What the task requires ::
Copy the following rows word for word, keeping every line as it stands.

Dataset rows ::
────────────────────────────────────────

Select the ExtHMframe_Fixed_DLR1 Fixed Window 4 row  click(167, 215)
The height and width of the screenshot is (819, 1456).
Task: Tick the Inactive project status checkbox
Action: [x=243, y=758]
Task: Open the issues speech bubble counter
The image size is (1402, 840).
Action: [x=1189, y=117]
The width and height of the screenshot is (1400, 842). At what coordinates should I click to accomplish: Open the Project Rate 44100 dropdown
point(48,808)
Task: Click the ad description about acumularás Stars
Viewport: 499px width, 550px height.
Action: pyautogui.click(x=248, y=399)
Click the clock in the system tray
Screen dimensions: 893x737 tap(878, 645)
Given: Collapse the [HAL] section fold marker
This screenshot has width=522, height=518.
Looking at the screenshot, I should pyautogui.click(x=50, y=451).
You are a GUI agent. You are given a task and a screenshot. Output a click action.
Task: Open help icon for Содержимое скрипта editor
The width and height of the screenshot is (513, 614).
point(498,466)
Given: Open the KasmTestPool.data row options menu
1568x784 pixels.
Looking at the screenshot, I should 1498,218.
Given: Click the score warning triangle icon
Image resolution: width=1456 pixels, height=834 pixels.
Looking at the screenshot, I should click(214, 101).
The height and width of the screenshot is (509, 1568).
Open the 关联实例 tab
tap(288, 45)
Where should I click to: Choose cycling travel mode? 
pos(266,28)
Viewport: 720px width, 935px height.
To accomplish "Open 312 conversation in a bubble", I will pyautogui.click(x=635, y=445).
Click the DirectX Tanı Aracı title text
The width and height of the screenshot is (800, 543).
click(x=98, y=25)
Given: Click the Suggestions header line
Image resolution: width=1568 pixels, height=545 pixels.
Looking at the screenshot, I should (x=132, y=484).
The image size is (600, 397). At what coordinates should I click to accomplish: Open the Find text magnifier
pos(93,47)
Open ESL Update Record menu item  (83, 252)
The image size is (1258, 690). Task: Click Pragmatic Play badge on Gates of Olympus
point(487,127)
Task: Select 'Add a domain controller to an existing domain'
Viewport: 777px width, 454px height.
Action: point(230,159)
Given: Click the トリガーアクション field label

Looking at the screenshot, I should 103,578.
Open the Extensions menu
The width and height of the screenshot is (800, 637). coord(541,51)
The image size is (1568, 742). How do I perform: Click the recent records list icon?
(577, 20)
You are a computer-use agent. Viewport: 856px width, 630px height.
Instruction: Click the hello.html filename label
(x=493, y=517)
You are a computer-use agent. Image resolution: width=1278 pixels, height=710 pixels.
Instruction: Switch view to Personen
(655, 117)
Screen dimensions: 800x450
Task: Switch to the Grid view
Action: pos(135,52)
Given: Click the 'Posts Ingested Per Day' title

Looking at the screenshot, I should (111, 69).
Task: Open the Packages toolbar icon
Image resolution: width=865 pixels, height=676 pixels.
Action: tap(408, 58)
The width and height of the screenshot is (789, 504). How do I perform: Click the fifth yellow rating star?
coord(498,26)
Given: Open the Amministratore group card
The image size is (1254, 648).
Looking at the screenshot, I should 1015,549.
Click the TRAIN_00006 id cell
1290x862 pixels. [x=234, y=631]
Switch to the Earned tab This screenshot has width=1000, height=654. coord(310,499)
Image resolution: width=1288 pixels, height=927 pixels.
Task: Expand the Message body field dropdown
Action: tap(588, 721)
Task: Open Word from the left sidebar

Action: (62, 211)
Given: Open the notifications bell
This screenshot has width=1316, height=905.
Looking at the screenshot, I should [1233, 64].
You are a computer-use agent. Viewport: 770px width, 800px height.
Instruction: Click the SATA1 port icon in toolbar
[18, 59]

────────────────────────────────────────

Result for this task ::
Select the ExtHMframe_Fixed_DLR1 Fixed Window 4 row  click(167, 215)
The height and width of the screenshot is (819, 1456).
Task: Tick the Inactive project status checkbox
Action: [x=243, y=758]
Task: Open the issues speech bubble counter
The image size is (1402, 840).
Action: [x=1189, y=117]
The width and height of the screenshot is (1400, 842). At what coordinates should I click to accomplish: Open the Project Rate 44100 dropdown
point(48,808)
Task: Click the ad description about acumularás Stars
Viewport: 499px width, 550px height.
Action: pyautogui.click(x=248, y=399)
Click the clock in the system tray
Screen dimensions: 893x737 tap(878, 645)
Given: Collapse the [HAL] section fold marker
This screenshot has width=522, height=518.
Looking at the screenshot, I should pyautogui.click(x=50, y=451).
You are a GUI agent. You are given a task and a screenshot. Output a click action.
Task: Open help icon for Содержимое скрипта editor
The width and height of the screenshot is (513, 614).
point(498,466)
Given: Open the KasmTestPool.data row options menu
1568x784 pixels.
Looking at the screenshot, I should 1498,218.
Given: Click the score warning triangle icon
Image resolution: width=1456 pixels, height=834 pixels.
Looking at the screenshot, I should click(214, 101).
The height and width of the screenshot is (509, 1568).
Open the 关联实例 tab
tap(288, 45)
Where should I click to: Choose cycling travel mode? 
pos(266,28)
Viewport: 720px width, 935px height.
To accomplish "Open 312 conversation in a bubble", I will pyautogui.click(x=635, y=445).
Click the DirectX Tanı Aracı title text
The width and height of the screenshot is (800, 543).
click(x=98, y=25)
Given: Click the Suggestions header line
Image resolution: width=1568 pixels, height=545 pixels.
Looking at the screenshot, I should (x=132, y=484).
The image size is (600, 397). At what coordinates should I click to accomplish: Open the Find text magnifier
pos(93,47)
Open ESL Update Record menu item  (83, 252)
The image size is (1258, 690). Task: Click Pragmatic Play badge on Gates of Olympus
point(487,127)
Task: Select 'Add a domain controller to an existing domain'
Viewport: 777px width, 454px height.
Action: point(230,159)
Given: Click the トリガーアクション field label

Looking at the screenshot, I should 103,578.
Open the Extensions menu
The width and height of the screenshot is (800, 637). coord(541,51)
The image size is (1568, 742). How do I perform: Click the recent records list icon?
(577, 20)
You are a computer-use agent. Viewport: 856px width, 630px height.
Instruction: Click the hello.html filename label
(x=493, y=517)
You are a computer-use agent. Image resolution: width=1278 pixels, height=710 pixels.
Instruction: Switch view to Personen
(655, 117)
Screen dimensions: 800x450
Task: Switch to the Grid view
Action: pos(135,52)
Given: Click the 'Posts Ingested Per Day' title

Looking at the screenshot, I should (111, 69).
Task: Open the Packages toolbar icon
Image resolution: width=865 pixels, height=676 pixels.
Action: tap(408, 58)
The width and height of the screenshot is (789, 504). How do I perform: Click the fifth yellow rating star?
coord(498,26)
Given: Open the Amministratore group card
The image size is (1254, 648).
Looking at the screenshot, I should 1015,549.
Click the TRAIN_00006 id cell
1290x862 pixels. [x=234, y=631]
Switch to the Earned tab This screenshot has width=1000, height=654. coord(310,499)
Image resolution: width=1288 pixels, height=927 pixels.
Task: Expand the Message body field dropdown
Action: tap(588, 721)
Task: Open Word from the left sidebar

Action: (62, 211)
Given: Open the notifications bell
This screenshot has width=1316, height=905.
Looking at the screenshot, I should [1233, 64].
You are a computer-use agent. Viewport: 770px width, 800px height.
Instruction: Click the SATA1 port icon in toolbar
[18, 59]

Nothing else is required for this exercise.